─── Data shown

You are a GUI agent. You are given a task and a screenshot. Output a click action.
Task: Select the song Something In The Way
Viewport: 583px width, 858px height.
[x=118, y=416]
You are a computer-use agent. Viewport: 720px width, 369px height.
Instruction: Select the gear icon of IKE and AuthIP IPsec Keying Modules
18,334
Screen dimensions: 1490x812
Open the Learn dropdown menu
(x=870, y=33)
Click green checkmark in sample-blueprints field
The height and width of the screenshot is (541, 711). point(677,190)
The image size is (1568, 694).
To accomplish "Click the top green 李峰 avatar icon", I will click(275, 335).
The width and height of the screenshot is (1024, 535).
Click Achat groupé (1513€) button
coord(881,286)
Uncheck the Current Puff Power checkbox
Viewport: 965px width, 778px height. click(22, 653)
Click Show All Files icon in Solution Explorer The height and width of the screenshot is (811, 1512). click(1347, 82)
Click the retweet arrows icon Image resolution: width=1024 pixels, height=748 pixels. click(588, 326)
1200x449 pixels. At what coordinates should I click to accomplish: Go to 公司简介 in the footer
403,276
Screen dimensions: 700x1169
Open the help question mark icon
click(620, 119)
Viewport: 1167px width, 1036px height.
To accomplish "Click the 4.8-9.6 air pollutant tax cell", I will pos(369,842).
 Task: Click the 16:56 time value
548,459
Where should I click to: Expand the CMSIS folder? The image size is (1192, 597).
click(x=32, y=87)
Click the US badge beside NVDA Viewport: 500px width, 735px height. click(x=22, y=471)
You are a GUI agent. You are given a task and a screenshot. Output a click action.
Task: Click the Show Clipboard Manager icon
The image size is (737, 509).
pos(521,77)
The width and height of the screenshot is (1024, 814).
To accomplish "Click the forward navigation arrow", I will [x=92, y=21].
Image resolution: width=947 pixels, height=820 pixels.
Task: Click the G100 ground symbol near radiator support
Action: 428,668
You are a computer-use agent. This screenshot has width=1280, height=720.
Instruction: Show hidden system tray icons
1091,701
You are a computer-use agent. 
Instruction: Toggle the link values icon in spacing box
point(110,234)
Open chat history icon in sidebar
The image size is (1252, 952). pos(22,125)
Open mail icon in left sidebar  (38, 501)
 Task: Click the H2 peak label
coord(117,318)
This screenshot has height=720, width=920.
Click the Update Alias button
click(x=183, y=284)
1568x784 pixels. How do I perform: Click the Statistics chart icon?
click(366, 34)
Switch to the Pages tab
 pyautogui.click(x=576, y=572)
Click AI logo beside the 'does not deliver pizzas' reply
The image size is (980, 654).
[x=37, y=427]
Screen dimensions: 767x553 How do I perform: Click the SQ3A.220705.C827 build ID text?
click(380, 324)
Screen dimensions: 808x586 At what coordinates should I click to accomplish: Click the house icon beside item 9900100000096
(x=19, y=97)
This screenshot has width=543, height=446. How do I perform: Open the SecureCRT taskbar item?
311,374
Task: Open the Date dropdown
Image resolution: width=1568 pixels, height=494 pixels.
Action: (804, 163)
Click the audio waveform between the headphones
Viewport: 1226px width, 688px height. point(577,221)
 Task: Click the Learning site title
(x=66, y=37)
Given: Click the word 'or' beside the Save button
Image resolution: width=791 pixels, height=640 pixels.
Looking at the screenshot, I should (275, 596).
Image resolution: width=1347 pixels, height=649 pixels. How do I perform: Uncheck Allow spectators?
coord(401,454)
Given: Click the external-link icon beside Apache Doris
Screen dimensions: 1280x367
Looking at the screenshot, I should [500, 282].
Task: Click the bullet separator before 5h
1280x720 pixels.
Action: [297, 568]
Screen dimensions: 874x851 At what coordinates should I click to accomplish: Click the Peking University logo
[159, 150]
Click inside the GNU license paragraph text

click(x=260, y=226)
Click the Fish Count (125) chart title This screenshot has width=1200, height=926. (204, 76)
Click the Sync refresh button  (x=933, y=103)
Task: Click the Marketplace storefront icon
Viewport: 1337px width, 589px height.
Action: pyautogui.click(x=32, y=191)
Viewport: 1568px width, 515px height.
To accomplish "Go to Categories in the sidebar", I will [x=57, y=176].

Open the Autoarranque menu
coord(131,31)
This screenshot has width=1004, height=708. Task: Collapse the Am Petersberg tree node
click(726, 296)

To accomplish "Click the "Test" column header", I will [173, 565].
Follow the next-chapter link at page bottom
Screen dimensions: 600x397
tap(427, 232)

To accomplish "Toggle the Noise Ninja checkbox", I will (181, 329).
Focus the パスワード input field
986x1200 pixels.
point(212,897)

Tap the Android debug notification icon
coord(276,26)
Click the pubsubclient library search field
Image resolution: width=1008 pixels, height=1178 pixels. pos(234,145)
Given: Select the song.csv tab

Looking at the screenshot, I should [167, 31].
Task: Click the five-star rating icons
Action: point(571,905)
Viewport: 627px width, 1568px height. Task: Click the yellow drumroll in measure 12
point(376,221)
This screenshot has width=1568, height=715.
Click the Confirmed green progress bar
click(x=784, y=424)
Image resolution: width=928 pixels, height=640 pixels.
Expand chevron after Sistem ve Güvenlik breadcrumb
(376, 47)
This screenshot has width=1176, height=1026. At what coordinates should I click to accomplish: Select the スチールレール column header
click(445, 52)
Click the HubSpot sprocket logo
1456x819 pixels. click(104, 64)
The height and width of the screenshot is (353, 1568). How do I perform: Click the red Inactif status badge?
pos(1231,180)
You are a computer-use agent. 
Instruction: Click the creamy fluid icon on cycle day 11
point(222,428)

──────

# What you have to do
The records above should be returned exactly.

# Solution for this task
You are a GUI agent. You are given a task and a screenshot. Output a click action.
Task: Select the song Something In The Way
Viewport: 583px width, 858px height.
[x=118, y=416]
You are a computer-use agent. Viewport: 720px width, 369px height.
Instruction: Select the gear icon of IKE and AuthIP IPsec Keying Modules
18,334
Screen dimensions: 1490x812
Open the Learn dropdown menu
(x=870, y=33)
Click green checkmark in sample-blueprints field
The height and width of the screenshot is (541, 711). point(677,190)
The image size is (1568, 694).
To accomplish "Click the top green 李峰 avatar icon", I will click(275, 335).
The width and height of the screenshot is (1024, 535).
Click Achat groupé (1513€) button
coord(881,286)
Uncheck the Current Puff Power checkbox
Viewport: 965px width, 778px height. click(22, 653)
Click Show All Files icon in Solution Explorer The height and width of the screenshot is (811, 1512). click(1347, 82)
Click the retweet arrows icon Image resolution: width=1024 pixels, height=748 pixels. click(588, 326)
1200x449 pixels. At what coordinates should I click to accomplish: Go to 公司简介 in the footer
403,276
Screen dimensions: 700x1169
Open the help question mark icon
click(620, 119)
Viewport: 1167px width, 1036px height.
To accomplish "Click the 4.8-9.6 air pollutant tax cell", I will pos(369,842).
 Task: Click the 16:56 time value
548,459
Where should I click to: Expand the CMSIS folder? The image size is (1192, 597).
click(x=32, y=87)
Click the US badge beside NVDA Viewport: 500px width, 735px height. click(x=22, y=471)
You are a GUI agent. You are given a task and a screenshot. Output a click action.
Task: Click the Show Clipboard Manager icon
The image size is (737, 509).
pos(521,77)
The width and height of the screenshot is (1024, 814).
To accomplish "Click the forward navigation arrow", I will [x=92, y=21].
Image resolution: width=947 pixels, height=820 pixels.
Task: Click the G100 ground symbol near radiator support
Action: 428,668
You are a computer-use agent. This screenshot has width=1280, height=720.
Instruction: Show hidden system tray icons
1091,701
You are a computer-use agent. 
Instruction: Toggle the link values icon in spacing box
point(110,234)
Open chat history icon in sidebar
The image size is (1252, 952). pos(22,125)
Open mail icon in left sidebar  (38, 501)
 Task: Click the H2 peak label
coord(117,318)
This screenshot has height=720, width=920.
Click the Update Alias button
click(x=183, y=284)
1568x784 pixels. How do I perform: Click the Statistics chart icon?
click(366, 34)
Switch to the Pages tab
 pyautogui.click(x=576, y=572)
Click AI logo beside the 'does not deliver pizzas' reply
The image size is (980, 654).
[x=37, y=427]
Screen dimensions: 767x553 How do I perform: Click the SQ3A.220705.C827 build ID text?
click(380, 324)
Screen dimensions: 808x586 At what coordinates should I click to accomplish: Click the house icon beside item 9900100000096
(x=19, y=97)
This screenshot has width=543, height=446. How do I perform: Open the SecureCRT taskbar item?
311,374
Task: Open the Date dropdown
Image resolution: width=1568 pixels, height=494 pixels.
Action: (804, 163)
Click the audio waveform between the headphones
Viewport: 1226px width, 688px height. point(577,221)
 Task: Click the Learning site title
(x=66, y=37)
Given: Click the word 'or' beside the Save button
Image resolution: width=791 pixels, height=640 pixels.
Looking at the screenshot, I should (275, 596).
Image resolution: width=1347 pixels, height=649 pixels. How do I perform: Uncheck Allow spectators?
coord(401,454)
Given: Click the external-link icon beside Apache Doris
Screen dimensions: 1280x367
Looking at the screenshot, I should [500, 282].
Task: Click the bullet separator before 5h
1280x720 pixels.
Action: [297, 568]
Screen dimensions: 874x851 At what coordinates should I click to accomplish: Click the Peking University logo
[159, 150]
Click inside the GNU license paragraph text

click(x=260, y=226)
Click the Fish Count (125) chart title This screenshot has width=1200, height=926. (204, 76)
Click the Sync refresh button  (x=933, y=103)
Task: Click the Marketplace storefront icon
Viewport: 1337px width, 589px height.
Action: pyautogui.click(x=32, y=191)
Viewport: 1568px width, 515px height.
To accomplish "Go to Categories in the sidebar", I will [x=57, y=176].

Open the Autoarranque menu
coord(131,31)
This screenshot has width=1004, height=708. Task: Collapse the Am Petersberg tree node
click(726, 296)

To accomplish "Click the "Test" column header", I will [173, 565].
Follow the next-chapter link at page bottom
Screen dimensions: 600x397
tap(427, 232)

To accomplish "Toggle the Noise Ninja checkbox", I will (181, 329).
Focus the パスワード input field
986x1200 pixels.
point(212,897)

Tap the Android debug notification icon
coord(276,26)
Click the pubsubclient library search field
Image resolution: width=1008 pixels, height=1178 pixels. pos(234,145)
Given: Select the song.csv tab

Looking at the screenshot, I should [167, 31].
Task: Click the five-star rating icons
Action: point(571,905)
Viewport: 627px width, 1568px height. Task: Click the yellow drumroll in measure 12
point(376,221)
This screenshot has width=1568, height=715.
Click the Confirmed green progress bar
click(x=784, y=424)
Image resolution: width=928 pixels, height=640 pixels.
Expand chevron after Sistem ve Güvenlik breadcrumb
(376, 47)
This screenshot has width=1176, height=1026. At what coordinates should I click to accomplish: Select the スチールレール column header
click(445, 52)
Click the HubSpot sprocket logo
1456x819 pixels. click(104, 64)
The height and width of the screenshot is (353, 1568). How do I perform: Click the red Inactif status badge?
pos(1231,180)
You are a computer-use agent. 
Instruction: Click the creamy fluid icon on cycle day 11
point(222,428)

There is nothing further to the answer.